Updated 2026-05-04

Authentication

Multiplist exposes two surfaces, and they take different credentials. Picking the wrong one is the most common cause of 401s, so the rule is simple:

SurfaceEndpointToken typeHeader
REST API/api/v1/*API Key (Settings → API Keys)Authorization: Bearer mp_live_…
MCP server (static token)/mcpMCP Token (Settings → MCP Tokens)x-mcp-key: …
MCP server (OAuth)/mcpOAuth 2.1 access tokenAuthorization: Bearer …

API Keys and MCP Tokens live in separate tables with different formats. An mp_live_ key will never validate on /mcp, and an MCP token will never validate on /api/v1/*. They are not interchangeable.


# API Keys (for the REST API)

For headless integrations that call the REST API directly — webhooks, cron jobs, server-to-server pipelines.

curl https://multiplist.ai/api/v1/seeds/SOURCE_ID \
  -H "Authorization: Bearer mp_live_xxxxxxxxxxxxxxxxxxxxxxxxxxxxxxxx"

# MCP Tokens (for the MCP endpoint)

For MCP clients that need to call Multiplist as a set of tools — local stdio bridges, CI scripts, agent frameworks. If your client speaks the OAuth 2.1 flow (Claude Desktop, ChatGPT), use OAuth instead — see below.
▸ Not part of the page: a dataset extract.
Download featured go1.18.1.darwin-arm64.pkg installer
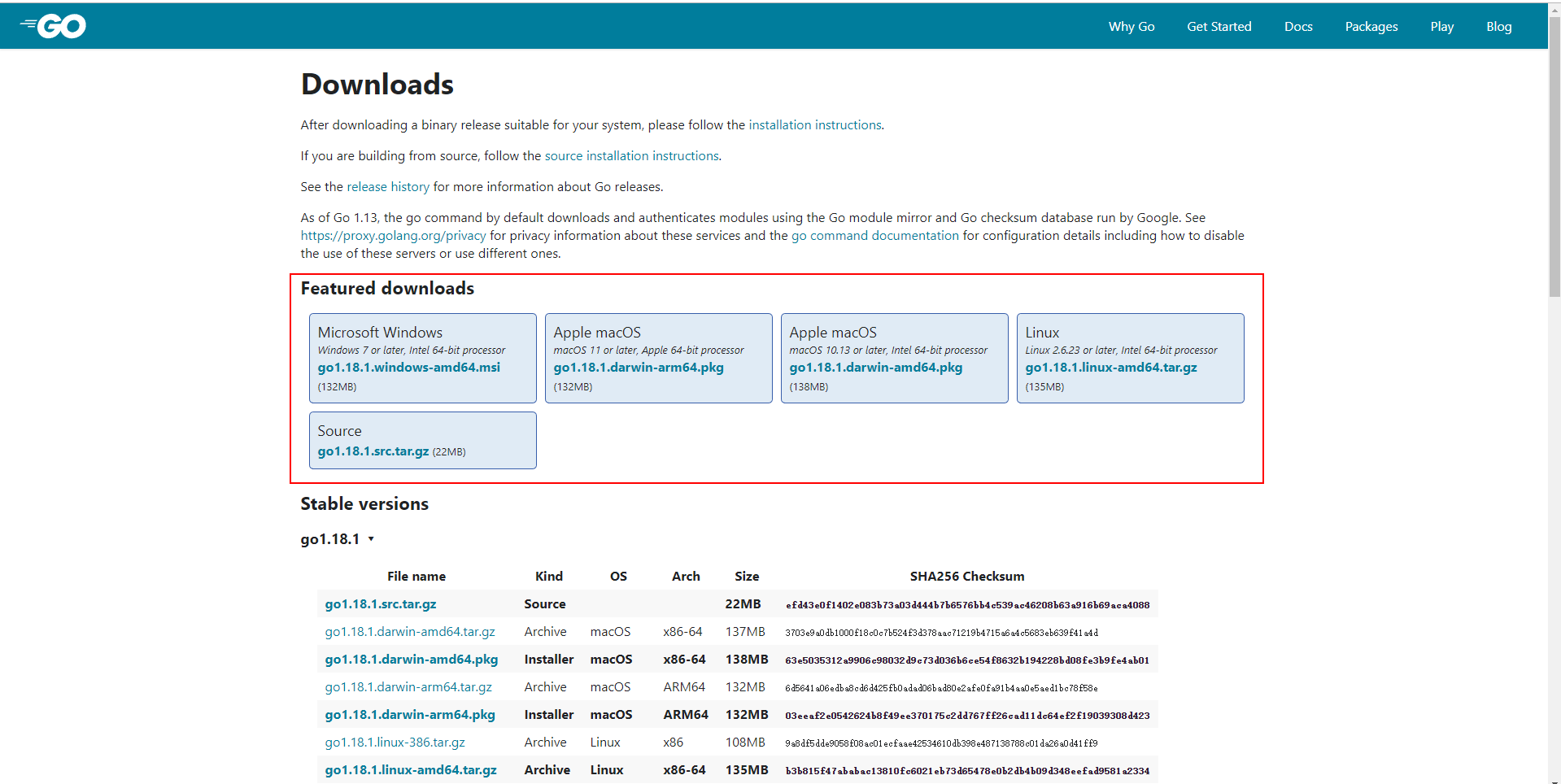The image size is (1561, 784). pyautogui.click(x=638, y=368)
curl https://multiplist.ai/mcp \
  -H "x-mcp-key: mcp_live_0123456789abcdef0123456789abcdef0123456789abcdef0123456789abcdef" \
  -H "Content-Type: application/json" \
  -d '{ "jsonrpc": "2.0", "method": "tools/list", "id": 1 }'

The @multiplist/mcp-server npm bridge reads the token from the MULTIPLIST_MCP_TOKEN env var (preferred), or the legacy aliases MULTIPLIST_API_KEY / MCP_KEY, and forwards it as x-mcp-key automatically.


# OAuth 2.1 with PKCE (for hosted MCP clients)
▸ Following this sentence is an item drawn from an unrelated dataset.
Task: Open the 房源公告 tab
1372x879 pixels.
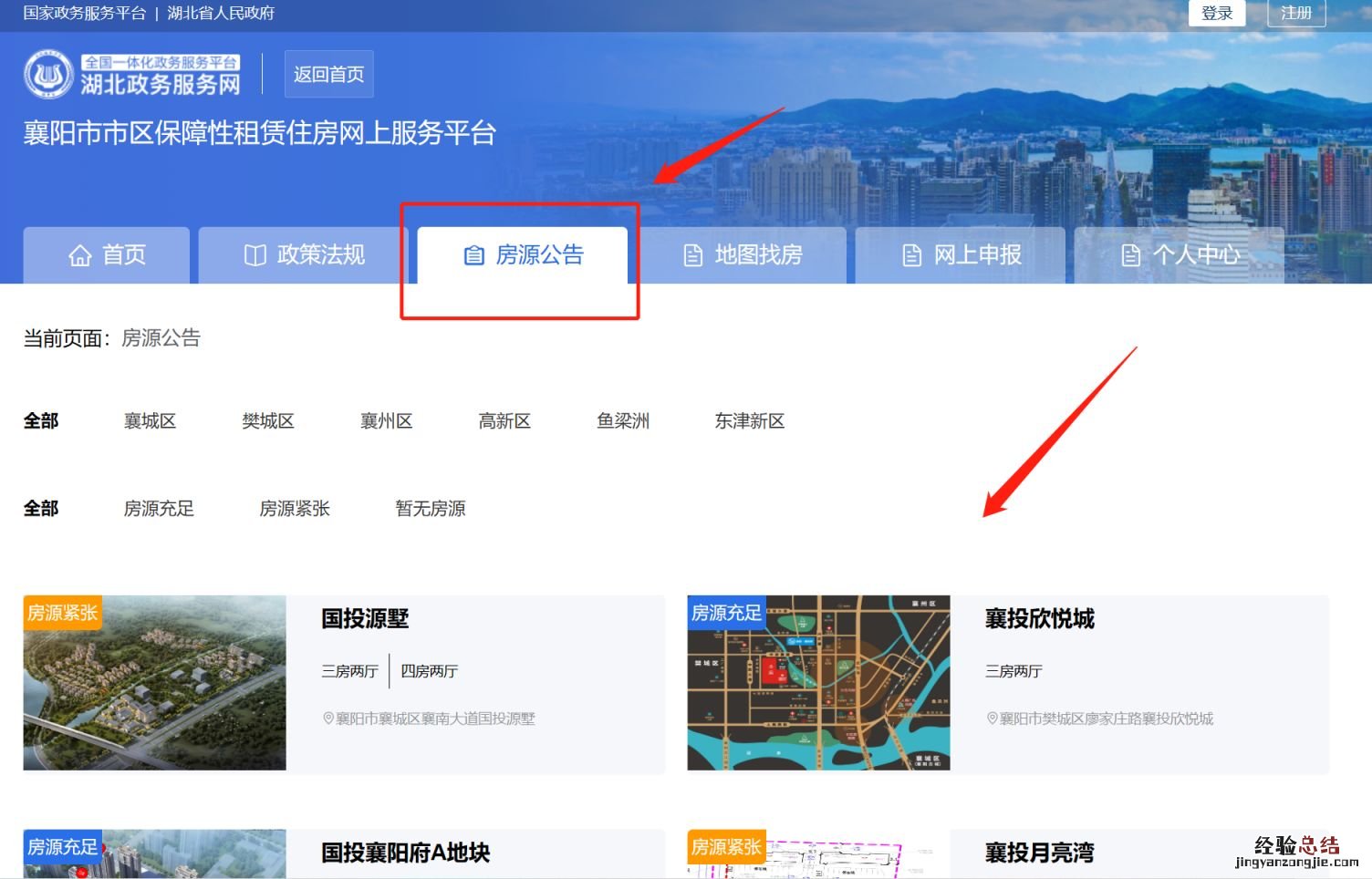Action: tap(523, 255)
The easiest option for Claude Desktop, ChatGPT, and any MCP client that speaks StreamableHTTP with OAuth.

  1. Configure the client with https://multiplist.ai/mcp.
  2. On first use, the client opens the Multiplist login page in your browser.
  3. Approve the connection — the access token is stored in the client and refreshed automatically.
  4. No tokens to copy or rotate.

OAuth access tokens are sent as Authorization: Bearer … to /mcp and are validated through the OAuth flow, separately from MCP Tokens.


# Common 401 causes

If you're getting 401 INVALID_API_KEY or Authentication required:

  1. Wrong token type for the endpoint. This is the #1 cause. API Keys (mp_live_…) only work on /api/v1/*. MCP Tokens (mcp_live_…, or 64-char hex for legacy tokens) only work on /mcp. Check the table at the top of this page.
  2. Wrong header for the endpoint. REST API uses Authorization: Bearer. MCP static tokens use x-mcp-key. Don't mix them.
  3. Token revoked. Check the active list in the corresponding settings page.
  4. Trailing whitespace / quotes on a pasted token. The middleware tolerates these as of May 2026, but older deployments may not.

The REST API's 401 response now includes details.keyPrefix showing the first 16 characters the server actually saw — useful for confirming the token reached the server intact.